Page text »
As part of July’s NHS 70 anniversary celebrations, Health Business will be publishing a number of interviews with those working within and for our health service. Here, we pose some questions to Norman Lamb, former care minister and Liberal Democrat MP for North Norfolk
Writing alongside Commons Peers Sarah Wollaston and Liz Kendall earlier this year you said that a cross-party approach to solve underfunding of health care is needed. What must change in order for us to have the ‘mature rational debate’ needed to come up with a lasting solution to this crisis?
I understand that it is very difficult for governments of any political complexion to be seen to be ‘letting go’ of responsibility for policy decisions. However, there are sometimes issues such as the sustainable funding of the NHS and critically the social care system where traditional partisan politics is not delivering a solution. That is because the issues are difficult politically. It involves raising taxes and we also need to think about how public money is currently spent.
I now receive free prescriptions having recently turned sixty – I cannot justify this given that many people on much lower incomes have to pay the full prescription charge. There are many other examples. This is why the government needs to embrace the idea and allow politicians from across the political spectrum to commit to finding a solution. With will it could happen, but at the moment the government seems too cautious to embrace the idea.

Source material »
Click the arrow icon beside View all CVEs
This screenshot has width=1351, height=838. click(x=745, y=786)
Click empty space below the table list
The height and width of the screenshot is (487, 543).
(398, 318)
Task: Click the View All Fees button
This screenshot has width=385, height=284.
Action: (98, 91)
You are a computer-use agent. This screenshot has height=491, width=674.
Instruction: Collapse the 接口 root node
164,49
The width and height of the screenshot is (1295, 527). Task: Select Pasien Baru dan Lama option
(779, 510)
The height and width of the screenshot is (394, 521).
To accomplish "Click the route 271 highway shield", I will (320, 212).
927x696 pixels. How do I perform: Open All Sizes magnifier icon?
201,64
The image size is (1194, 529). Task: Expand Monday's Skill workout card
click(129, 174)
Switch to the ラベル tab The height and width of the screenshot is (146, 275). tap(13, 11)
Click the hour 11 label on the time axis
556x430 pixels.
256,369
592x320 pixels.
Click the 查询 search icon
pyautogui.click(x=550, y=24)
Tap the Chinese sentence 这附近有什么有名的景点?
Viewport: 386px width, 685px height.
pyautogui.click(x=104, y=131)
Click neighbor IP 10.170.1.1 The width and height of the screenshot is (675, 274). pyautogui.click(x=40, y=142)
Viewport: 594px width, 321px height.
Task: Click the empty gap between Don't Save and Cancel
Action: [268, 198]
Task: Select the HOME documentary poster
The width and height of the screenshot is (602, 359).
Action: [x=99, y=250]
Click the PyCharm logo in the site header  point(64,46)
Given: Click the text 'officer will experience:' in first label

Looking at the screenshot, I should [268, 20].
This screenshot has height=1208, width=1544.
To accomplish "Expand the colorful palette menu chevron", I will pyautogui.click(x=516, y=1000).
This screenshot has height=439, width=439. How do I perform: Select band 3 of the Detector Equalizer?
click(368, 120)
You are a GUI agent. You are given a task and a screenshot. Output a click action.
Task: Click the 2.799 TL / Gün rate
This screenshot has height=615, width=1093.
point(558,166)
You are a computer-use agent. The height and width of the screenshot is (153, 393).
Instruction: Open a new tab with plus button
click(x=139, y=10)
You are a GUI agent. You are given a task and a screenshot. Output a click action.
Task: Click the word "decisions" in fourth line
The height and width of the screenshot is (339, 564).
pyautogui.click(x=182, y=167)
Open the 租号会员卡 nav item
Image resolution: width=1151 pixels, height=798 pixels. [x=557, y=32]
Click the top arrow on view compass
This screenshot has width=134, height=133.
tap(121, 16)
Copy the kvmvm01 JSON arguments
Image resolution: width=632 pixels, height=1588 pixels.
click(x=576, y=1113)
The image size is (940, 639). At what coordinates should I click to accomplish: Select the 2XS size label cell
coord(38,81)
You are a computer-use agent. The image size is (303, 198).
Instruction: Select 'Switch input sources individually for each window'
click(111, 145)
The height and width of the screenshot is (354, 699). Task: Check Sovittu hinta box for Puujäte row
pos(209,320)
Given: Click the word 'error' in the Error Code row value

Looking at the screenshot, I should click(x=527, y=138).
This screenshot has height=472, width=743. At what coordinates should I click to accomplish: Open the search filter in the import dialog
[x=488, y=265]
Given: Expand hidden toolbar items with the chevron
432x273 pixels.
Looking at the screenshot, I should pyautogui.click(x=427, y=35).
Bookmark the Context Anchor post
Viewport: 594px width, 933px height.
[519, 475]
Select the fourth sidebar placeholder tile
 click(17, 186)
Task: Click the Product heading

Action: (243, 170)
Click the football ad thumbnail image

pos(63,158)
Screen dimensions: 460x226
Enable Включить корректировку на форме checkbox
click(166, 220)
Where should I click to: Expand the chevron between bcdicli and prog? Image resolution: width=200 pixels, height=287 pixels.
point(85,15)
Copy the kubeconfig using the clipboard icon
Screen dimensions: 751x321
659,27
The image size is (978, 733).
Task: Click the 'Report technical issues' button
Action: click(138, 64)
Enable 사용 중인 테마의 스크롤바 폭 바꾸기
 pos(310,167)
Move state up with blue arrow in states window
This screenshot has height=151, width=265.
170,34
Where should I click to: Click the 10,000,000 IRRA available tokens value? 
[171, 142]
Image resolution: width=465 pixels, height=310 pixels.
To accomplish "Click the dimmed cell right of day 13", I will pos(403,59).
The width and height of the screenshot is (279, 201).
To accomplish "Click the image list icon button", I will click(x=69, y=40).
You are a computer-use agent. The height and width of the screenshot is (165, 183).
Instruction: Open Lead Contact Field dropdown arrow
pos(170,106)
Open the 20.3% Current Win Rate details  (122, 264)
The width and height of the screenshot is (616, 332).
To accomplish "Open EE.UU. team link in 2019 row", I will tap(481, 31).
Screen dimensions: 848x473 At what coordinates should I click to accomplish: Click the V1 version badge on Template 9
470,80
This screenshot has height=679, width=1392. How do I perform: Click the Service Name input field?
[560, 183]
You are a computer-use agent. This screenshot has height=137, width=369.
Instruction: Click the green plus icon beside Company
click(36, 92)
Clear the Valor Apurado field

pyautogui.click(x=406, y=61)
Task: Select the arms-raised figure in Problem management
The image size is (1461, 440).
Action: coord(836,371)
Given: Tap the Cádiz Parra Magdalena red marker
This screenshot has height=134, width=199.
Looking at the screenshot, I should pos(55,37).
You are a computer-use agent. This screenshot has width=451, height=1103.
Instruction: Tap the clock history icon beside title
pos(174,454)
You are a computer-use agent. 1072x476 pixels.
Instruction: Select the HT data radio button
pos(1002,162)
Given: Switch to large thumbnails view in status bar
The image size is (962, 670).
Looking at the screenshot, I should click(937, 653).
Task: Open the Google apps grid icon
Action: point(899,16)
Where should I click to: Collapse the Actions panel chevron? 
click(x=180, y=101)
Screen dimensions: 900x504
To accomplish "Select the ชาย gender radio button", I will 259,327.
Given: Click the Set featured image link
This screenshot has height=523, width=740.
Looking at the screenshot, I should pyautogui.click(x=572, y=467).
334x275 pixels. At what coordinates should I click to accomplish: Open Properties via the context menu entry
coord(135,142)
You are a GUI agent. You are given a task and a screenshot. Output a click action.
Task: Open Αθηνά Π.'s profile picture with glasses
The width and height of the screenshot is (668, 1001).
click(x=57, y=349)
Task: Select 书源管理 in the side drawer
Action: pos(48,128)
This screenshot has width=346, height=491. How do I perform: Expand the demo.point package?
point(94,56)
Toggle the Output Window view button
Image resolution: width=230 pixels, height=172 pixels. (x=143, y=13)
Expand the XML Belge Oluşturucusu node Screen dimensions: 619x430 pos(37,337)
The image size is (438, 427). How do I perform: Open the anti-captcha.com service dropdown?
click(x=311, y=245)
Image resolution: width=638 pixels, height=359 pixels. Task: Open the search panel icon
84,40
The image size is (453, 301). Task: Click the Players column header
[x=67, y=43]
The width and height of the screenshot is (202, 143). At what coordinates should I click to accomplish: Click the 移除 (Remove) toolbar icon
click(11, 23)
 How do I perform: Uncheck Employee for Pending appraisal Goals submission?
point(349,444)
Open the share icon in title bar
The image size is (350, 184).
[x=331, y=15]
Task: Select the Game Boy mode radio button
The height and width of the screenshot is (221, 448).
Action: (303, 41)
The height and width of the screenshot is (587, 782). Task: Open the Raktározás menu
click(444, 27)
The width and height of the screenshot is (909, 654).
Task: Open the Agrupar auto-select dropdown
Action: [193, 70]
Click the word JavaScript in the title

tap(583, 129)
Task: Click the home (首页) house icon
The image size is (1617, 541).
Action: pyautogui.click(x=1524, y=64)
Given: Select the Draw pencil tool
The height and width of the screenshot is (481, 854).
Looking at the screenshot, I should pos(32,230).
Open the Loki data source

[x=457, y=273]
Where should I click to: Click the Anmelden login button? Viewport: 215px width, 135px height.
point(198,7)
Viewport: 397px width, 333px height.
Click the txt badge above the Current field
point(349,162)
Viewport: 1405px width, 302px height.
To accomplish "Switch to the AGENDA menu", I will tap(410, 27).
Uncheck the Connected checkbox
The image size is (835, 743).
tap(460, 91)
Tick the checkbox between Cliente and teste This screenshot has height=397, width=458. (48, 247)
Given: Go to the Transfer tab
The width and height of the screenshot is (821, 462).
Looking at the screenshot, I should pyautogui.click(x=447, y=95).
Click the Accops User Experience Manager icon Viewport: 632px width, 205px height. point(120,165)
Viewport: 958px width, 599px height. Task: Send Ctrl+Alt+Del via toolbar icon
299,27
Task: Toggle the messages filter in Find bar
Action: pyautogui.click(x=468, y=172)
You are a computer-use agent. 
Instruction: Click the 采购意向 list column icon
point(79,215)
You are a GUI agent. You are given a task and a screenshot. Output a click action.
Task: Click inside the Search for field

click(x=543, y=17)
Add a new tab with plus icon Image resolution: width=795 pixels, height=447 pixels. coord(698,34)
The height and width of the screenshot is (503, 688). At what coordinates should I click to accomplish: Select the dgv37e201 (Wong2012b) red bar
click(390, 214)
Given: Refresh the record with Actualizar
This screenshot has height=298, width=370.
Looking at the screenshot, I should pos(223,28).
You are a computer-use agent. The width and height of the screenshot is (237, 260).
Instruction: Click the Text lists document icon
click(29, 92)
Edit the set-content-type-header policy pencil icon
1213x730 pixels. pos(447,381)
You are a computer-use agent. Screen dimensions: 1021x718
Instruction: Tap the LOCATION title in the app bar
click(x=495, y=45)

Problems to solve »
1. In the Norman Lamb interview, what does Lamb say he now receives after recently turning sixty?
2. Continue the Norman Lamb interview from its last sentence.

Answers to the tasks »
1. Free prescriptions.

2.
As Health Minister you worked to reform the care system introducing a cap on care costs and ensuring that carers get the support they need. With cases where patients main need is for social care increasing, what must the government do to act accordingly on this previous pledge?
It was disgraceful that the government legislated to introduce the cap on care costs (I was the Minister that took this through Parliament) yet once the Conservatives were returned as a majority government in 2015 they postponed the introduction of a cap and then abandoned it completely in 2017. Subsequently, they indicated that there would be a cap but have never indicated at what level this would be set. Now they promise a green paper. We were expecting this before the summer recess. It has now been delayed to the Autumn and it could be delayed again given the change of Secretary of State.
This issue has been pushed into the long grass since the late 1990s when the then Labour government set up a Royal Commission and then did not implement the key recommendation. Again, there needs to be a sustainable means of funding social care. I have argued the case for a dedicated (hypothecated) NHS and Care Tax. If people knew that this tax was going to fund the health and care system they would be more willing to consider increases in that tax.
Ensuring that mental health gets treated with the same priority as physical health is something that you are regularly heralded for. The last two Prime Ministers were also stressing the need for this. What needs to be done to actually achieve this?
The 2012 Health and Social Care Act included a commitment to ‘parity of esteem’ between mental health and physical health. Sadly, the reality is very different. In 2014, we published the first-ever maximum waiting time standards for mental health. Until then, there was a complete mismatch between rights of access to physical health care and to mental health care.
At the same time we published a vision to introduce comprehensive maximum waiting time standards in mental health. Sadly, the government has never committed the resources to implement this and we are still a long way away from getting there. We need to make equality of access and equality of treatment a reality – not just rhetoric. This requires investment. The whole principle of early intervention is widely accepted. You get better outcomes if you act quickly. Long waiting times completely conflicts with this basic principle.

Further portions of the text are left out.